The workshops – called the Empowering Marginalised Communities program – are funded by USAID to the tune of $1.1 million and implemented by Adhoc.
Adhoc Ratanakkiri coordinator Chhay Thy said he had sent a letter to the provincial authorities to inform them of the group’s activities in January and hinted the move to cancel them contained a political element.
“We could not conduct the training because the police and district and commune authorities came to stop us,” Thi said.
“We do not know why they restricted our activities. We do not know whether it is due to the upcoming election, or if it is just a single issue in this location.”
“Since UNTAC [the United Nations Transitional Authority in Cambodia in 1993], we have never had such a problem.”
Thy maintained NGOs had a legal right to carry out programs if they informed the authorities.
Ro Cham Ley, Keh Chung commune chief, said the rules had changed and the group now needed permission to run such events.
“I asked the district authority to stop the activities because he did not have permission,” Ley said.
Meas Sareth, acting chief of Bakeo district, said he did not wish to prevent Adhoc from running human rights awareness programs, but reiterated that the group did not have permission.

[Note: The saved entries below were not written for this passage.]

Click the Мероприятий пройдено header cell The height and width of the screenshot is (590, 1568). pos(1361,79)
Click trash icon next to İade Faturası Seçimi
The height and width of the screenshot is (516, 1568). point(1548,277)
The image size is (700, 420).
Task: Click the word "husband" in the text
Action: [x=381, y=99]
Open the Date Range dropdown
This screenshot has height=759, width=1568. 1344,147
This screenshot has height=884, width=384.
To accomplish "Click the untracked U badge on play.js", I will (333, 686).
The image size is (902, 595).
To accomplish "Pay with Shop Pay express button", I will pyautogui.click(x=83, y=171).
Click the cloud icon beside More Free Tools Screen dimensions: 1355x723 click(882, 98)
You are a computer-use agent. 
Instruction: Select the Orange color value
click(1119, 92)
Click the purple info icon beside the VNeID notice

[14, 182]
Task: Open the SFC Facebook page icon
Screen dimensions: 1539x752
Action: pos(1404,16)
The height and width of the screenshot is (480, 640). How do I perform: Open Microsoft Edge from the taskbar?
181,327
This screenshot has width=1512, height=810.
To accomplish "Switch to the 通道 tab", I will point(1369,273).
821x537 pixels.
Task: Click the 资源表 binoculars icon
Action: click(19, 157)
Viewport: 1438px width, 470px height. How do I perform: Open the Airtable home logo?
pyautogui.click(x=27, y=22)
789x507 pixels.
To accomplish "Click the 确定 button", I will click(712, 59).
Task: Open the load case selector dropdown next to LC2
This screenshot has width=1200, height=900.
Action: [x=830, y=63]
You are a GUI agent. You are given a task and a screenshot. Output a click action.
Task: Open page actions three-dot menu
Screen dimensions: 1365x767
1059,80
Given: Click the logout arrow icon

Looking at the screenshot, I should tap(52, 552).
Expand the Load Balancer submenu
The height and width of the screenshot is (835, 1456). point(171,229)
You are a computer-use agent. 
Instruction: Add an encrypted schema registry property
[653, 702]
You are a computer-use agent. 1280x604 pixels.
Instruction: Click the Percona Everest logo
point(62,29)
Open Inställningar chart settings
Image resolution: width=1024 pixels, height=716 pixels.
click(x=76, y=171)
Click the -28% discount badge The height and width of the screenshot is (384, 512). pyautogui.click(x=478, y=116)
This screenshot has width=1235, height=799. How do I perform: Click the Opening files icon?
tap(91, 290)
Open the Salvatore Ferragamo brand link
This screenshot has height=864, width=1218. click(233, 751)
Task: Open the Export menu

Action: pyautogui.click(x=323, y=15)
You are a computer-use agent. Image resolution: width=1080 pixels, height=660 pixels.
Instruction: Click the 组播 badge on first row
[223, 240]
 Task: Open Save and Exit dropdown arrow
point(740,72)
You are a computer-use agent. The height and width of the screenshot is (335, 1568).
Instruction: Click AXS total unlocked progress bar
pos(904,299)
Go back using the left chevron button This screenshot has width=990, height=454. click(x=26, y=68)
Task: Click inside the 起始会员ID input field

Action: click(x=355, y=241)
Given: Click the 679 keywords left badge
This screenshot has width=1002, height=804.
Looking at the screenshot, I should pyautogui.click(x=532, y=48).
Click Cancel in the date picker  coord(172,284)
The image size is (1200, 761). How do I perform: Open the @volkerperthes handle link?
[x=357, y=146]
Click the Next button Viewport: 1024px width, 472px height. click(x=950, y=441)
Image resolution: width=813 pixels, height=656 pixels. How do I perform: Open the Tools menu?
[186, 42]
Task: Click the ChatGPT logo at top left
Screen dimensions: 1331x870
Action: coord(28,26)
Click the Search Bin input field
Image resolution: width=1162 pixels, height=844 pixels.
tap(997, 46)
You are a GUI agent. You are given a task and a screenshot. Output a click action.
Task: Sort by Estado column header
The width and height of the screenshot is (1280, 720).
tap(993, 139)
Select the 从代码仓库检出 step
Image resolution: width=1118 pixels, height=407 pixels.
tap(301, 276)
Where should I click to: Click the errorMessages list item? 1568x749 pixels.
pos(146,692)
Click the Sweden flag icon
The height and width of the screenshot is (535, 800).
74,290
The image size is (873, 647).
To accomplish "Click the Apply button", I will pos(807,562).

But in Preah Vihear, where Adhoc provincial coordinator Lor Chan said he had indeed secured permission from the provincial authorities and notified the district, police were still sent in to halt the workshops.
“The Sangkum Thmei district governor ordered police to stop the training course,” he said. “People were scared because of the presence of the police.”
Chan said the governors wanted to keep people in the dark on how to file complaints in order to maintain their grip on power.
“There are many scandals in the district, and the district governors are afraid of people being educated about their rights.
There are many land issues and the destruction of forests in this district. [The governor] fears losing his position.”
Chan said 40 villagers had hoped to attend the workshop on Monday, but the number dwindled to half that size yesterday amid police intimidation.
Sangkum Thmei District Governor Ros Heng defended his actions, saying if Chan did indeed have a permission letter, he could file a complaint to the provincial governor.
“I did not intimidate the people who attended the training. I just wanted to stop it because they had no permission,” he said. “We want it to go through administrative procedure to prevent chaos.”
Jay Raman, spokesperson for the US Embassy, said USAID abides by local laws in Cambodia to deliver its programs, which aim to help victims of human rights abuses obtain fair redress and educate them on their civil liberties.
“The United States believes that a frank and honest discussion of human rights is an important aspect of Cambodia’s continued development,” he said.